▶ やること
a: 刑務所に関する文章について、次の問いに答えてください。
(i) 日本全国の刑務所・刑事施設はいくつあると述べられていますか?
(ii) 「奈良少年刑務所」の建物が完成したのは、どのような年だと書かれていますか?
(iii) 「美祢社会復帰促進センター」の運営に加わっている民間事業者として、どこが挙げられていますか?
b: 刑務所に関する文章のうち、「日本全国で現在77の刑務所・」で始まり「な話もあるようだ(p.59)」まで続く部分を、一字一句変えずに書き出してください。
c: 刑務所に関する文章を、最後の文の後から書き継いでください。

------ 原文抜粋

日本全国で現在77の刑務所・刑事施設があって、歴史も収容される受刑者の素性も大きく異なる。各刑務所でさまざまな特徴がある。

日本最古の刑務所の流れを汲む、「奈良少年刑務所」は、明治の監獄法が制定された年に建物が完成し、100年以上経った現在も使用されている。

放射状に伸びた舎房は、その中央の監視台に立てば、すべての受刑者の出入りをチェックできる効率的な仕組みを持っている。

以前見学した網走監獄も同じような雰囲気だったのを思い出す。

レトロな雰囲気は、ぜひ見てみたいが、受刑者にならない限り無理だだなぁ…なんて、ちょっと不謹慎なことを思ってしまった。

一方、最新の官民協働の刑務所として開設された「美祢社会復帰促進センター」は、セコムやニチイ学館、エームサービスといった民間事業者が運営に加わっている。

充実した施設や更生プログラムなど、従来の刑務所とは思えないレベルで、再犯で捕まった者が、「あそこは刑務所だったんですか?」と聞いてしまう冗談のような話もあるようだ(p.59)

------------
------ データ項目

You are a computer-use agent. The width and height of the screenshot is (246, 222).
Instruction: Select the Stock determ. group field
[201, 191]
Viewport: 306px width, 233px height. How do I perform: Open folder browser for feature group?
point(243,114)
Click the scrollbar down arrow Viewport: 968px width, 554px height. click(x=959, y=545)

------------
------ データ項目

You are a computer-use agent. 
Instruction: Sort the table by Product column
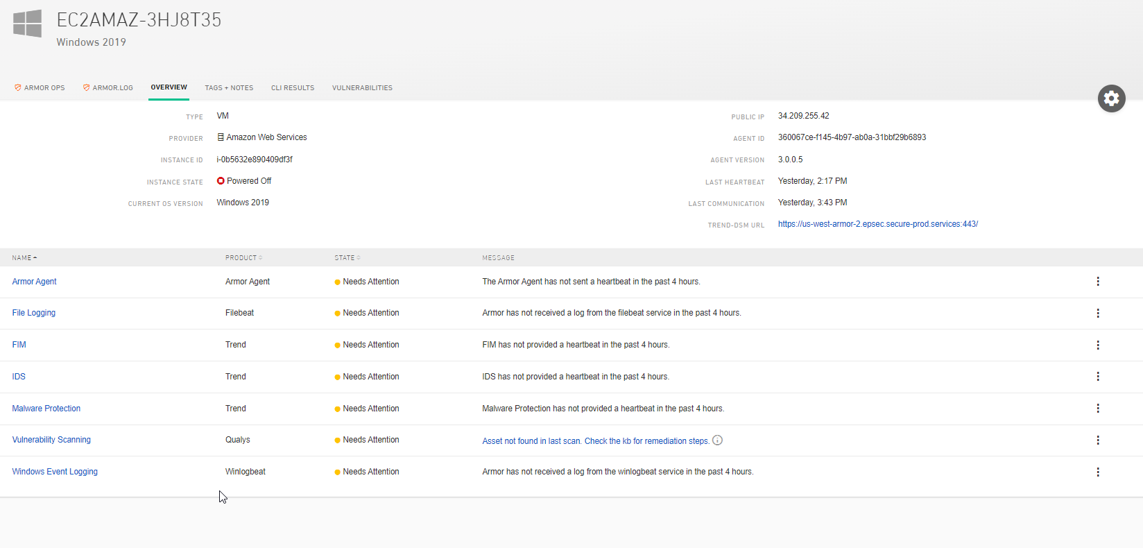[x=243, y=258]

------------

▶ 回答
a:
(i) 77
(ii) 明治の監獄法が制定された年
(iii) セコム、ニチイ学館、エームサービス

b:
日本全国で現在77の刑務所・刑事施設があって、歴史も収容される受刑者の素性も大きく異なる。各刑務所でさまざまな特徴がある。

日本最古の刑務所の流れを汲む、「奈良少年刑務所」は、明治の監獄法が制定された年に建物が完成し、100年以上経った現在も使用されている。

放射状に伸びた舎房は、その中央の監視台に立てば、すべての受刑者の出入りをチェックできる効率的な仕組みを持っている。

以前見学した網走監獄も同じような雰囲気だったのを思い出す。

レトロな雰囲気は、ぜひ見てみたいが、受刑者にならない限り無理だだなぁ…なんて、ちょっと不謹慎なことを思ってしまった。

一方、最新の官民協働の刑務所として開設された「美祢社会復帰促進センター」は、セコムやニチイ学館、エームサービスといった民間事業者が運営に加わっている。

充実した施設や更生プログラムなど、従来の刑務所とは思えないレベルで、再犯で捕まった者が、「あそこは刑務所だったんですか?」と聞いてしまう冗談のような話もあるようだ(p.59)

c:
行事ひとつ取っても…受刑者の半数以上が暴力団関係者という「横浜刑務所」だと、立派な刺青に、応援合戦も威圧感があり、刑務官の「座れ!」という怒号が飛び交うところもあれば、「岡山刑務所」では、穏やかな受刑者が多いためか、のどかな山あいの会社の運動会みたいという。

最近やってるか知らないが“刑務所24時”みたいな感じの特番があった。

こういった特番は、テレビの特性として、やたらとドラマ性を持たせることが少なくないが、本書では、ありのままも刑務所の姿を、あますところなく紹介されている感じで好感が持てた。